• Extrait du document:
↓↓↓

LE GROUPE IONIS EN 5 CHIFFRES :
■ 35 000 étudiants
■ 100 établissements
■ 650 partenariats internationaux
■ 27 campus en France et
à l’étranger
■ 3 500 enseignants,
intervenants et collaborateurs

Le modèle de l’apprentissage se développe beaucoup en France. Est-ce une bonne chose selon vous ?

Je me méfie de ce modèle de l’apprentissage à tout va, il a clairement ses limites. Nos étudiants viennent avant tout chez nous pour se former, s’ouvrir au monde, et pas simplement chercher un diplôme. Un campus c’est un lieu de vie, où les étudiants se construisent, forgent leur esprit critique et d’innovation. Ce n’est plus le modèle du professeur qui, de haut vers le bas, transmet un cours qui sera ensuite restitué pour valider un examen et décrocher un diplôme. Les échanges et interactions comptent beaucoup chez nous, les projets de groupes aussi. Or l’apprentissage ne permet pas toujours cela. Oui nous en proposons, mais lors des dernières années de formation, pas dès le début. L’apprentissage est devenu un modèle low-cost, où l’étudiant ne paie pas, et l’école non plus (ou presque) parce que la formation est financée par un organisme public (OPCO, ndlr) et l’entreprise. C’est facile, mais ce n’est pas cela former.

↑↑↑

• Données sources:
↓↓↓

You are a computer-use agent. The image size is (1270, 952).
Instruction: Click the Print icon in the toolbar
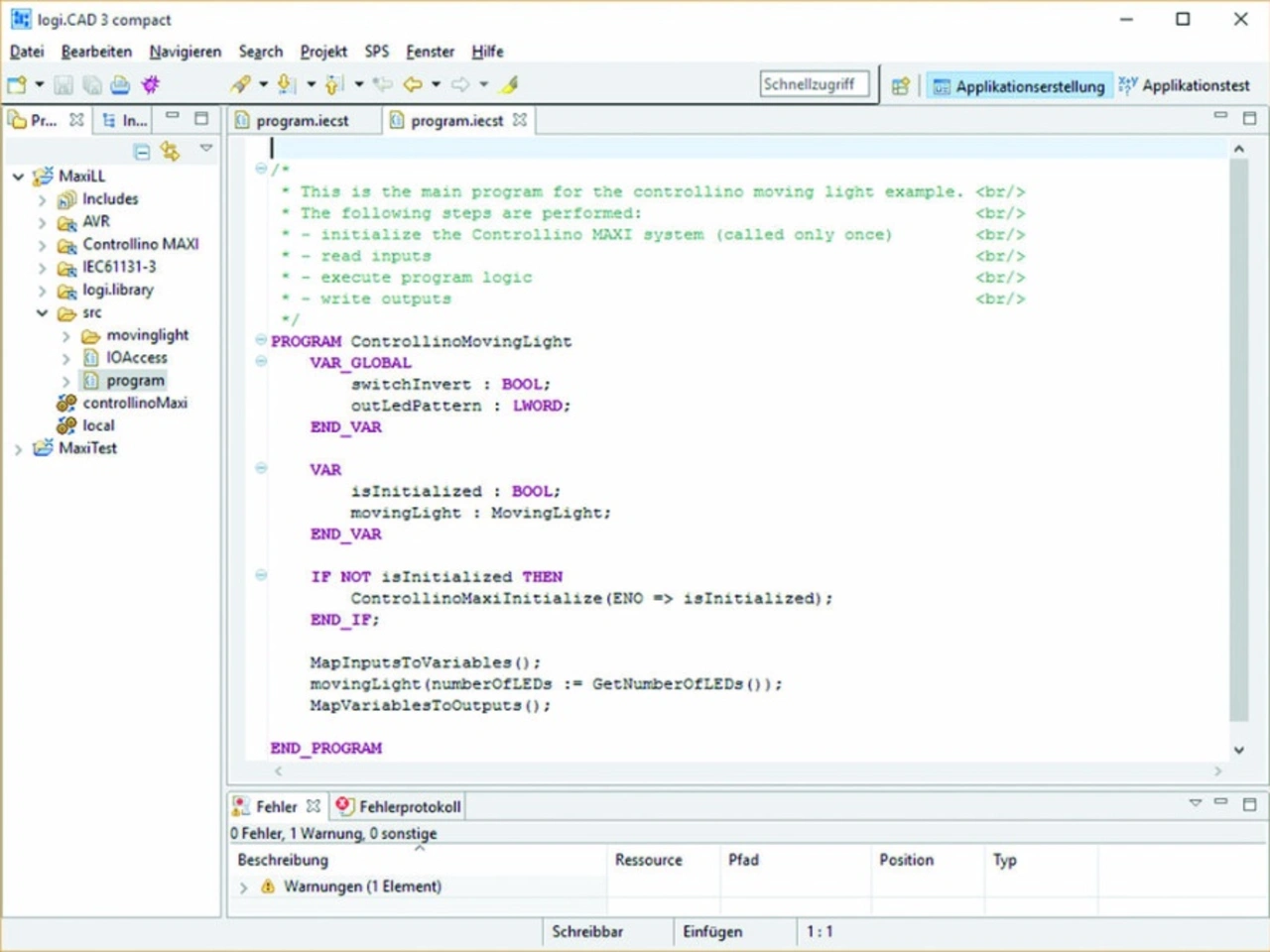(x=120, y=85)
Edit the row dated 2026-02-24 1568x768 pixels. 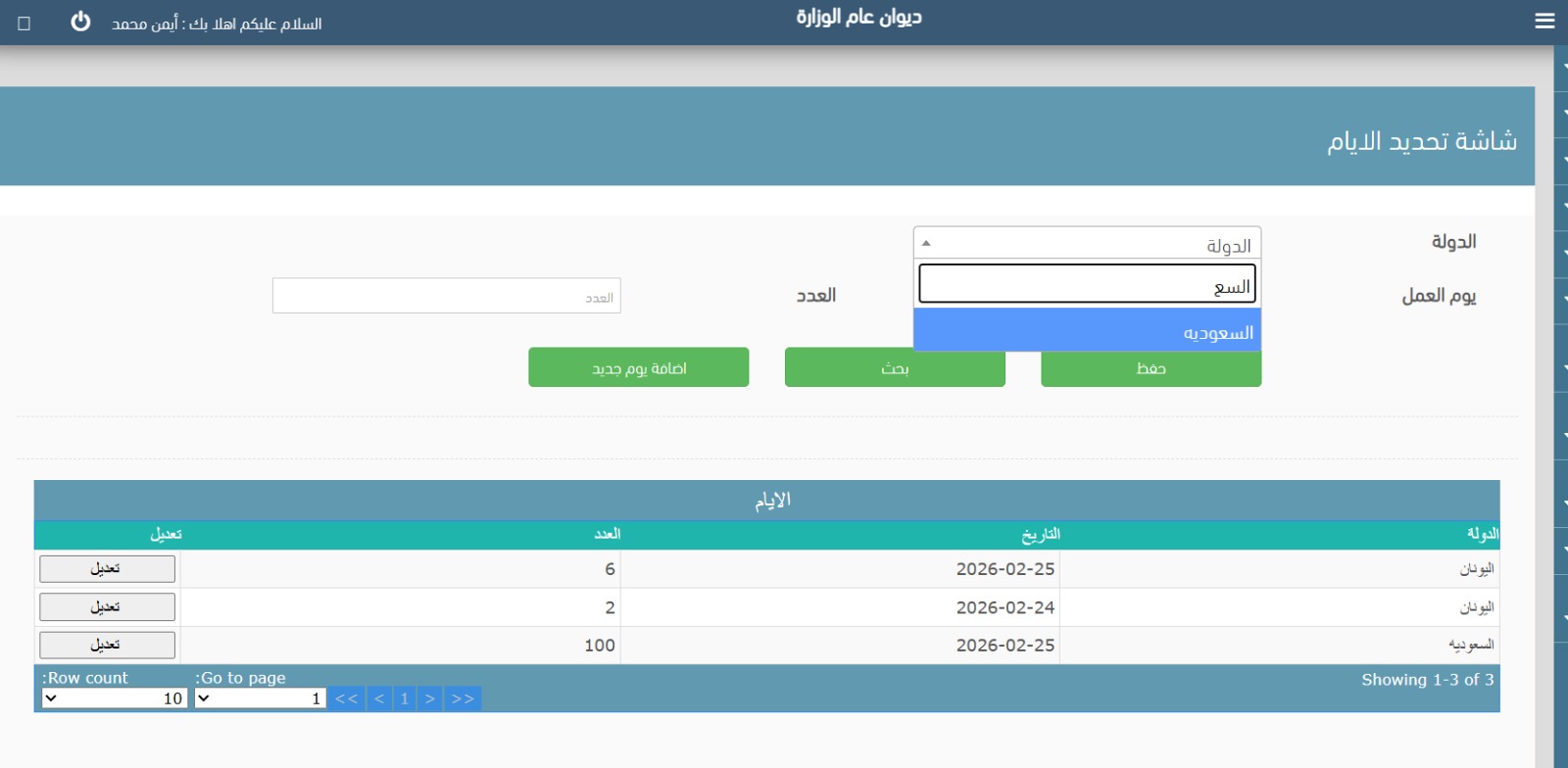107,607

↑↑↑

• Consignes:
(a) Résumez sous forme de liste le paragraphe de l'entretien qui commence par « Je me méfie de ce modèle », en gardant ses idées principales.
(b) Reprenez mot pour mot le passage de l'entretien qui va de « LE GROUPE IONIS » jusqu'à « selon vous ? » inclus.

• Réponses par consigne:
(a)
- L'apprentissage à tout va inspire de la méfiance et a clairement ses limites.
- Les étudiants viennent pour se former et s'ouvrir au monde, pas seulement pour obtenir un diplôme.
- Le campus est un lieu de vie où ils se construisent et forgent leur esprit critique et d'innovation.
- Le cours donné de haut en bas puis restitué à l'examen n'est plus le modèle. Les échanges, les interactions et les projets de groupe comptent beaucoup, ce que l'apprentissage ne permet pas toujours.
- L'apprentissage est proposé, mais seulement lors des dernières années de formation.
- C'est devenu un modèle low-cost : l'étudiant ne paie pas, l'école non plus (ou presque), car la formation est financée par un organisme public (OPCO) et l'entreprise. C'est facile, mais ce n'est pas cela former.

(b)
LE GROUPE IONIS EN 5 CHIFFRES :
■ 35 000 étudiants
■ 100 établissements
■ 650 partenariats internationaux
■ 27 campus en France et
à l’étranger
■ 3 500 enseignants,
intervenants et collaborateurs

Le modèle de l’apprentissage se développe beaucoup en France. Est-ce une bonne chose selon vous ?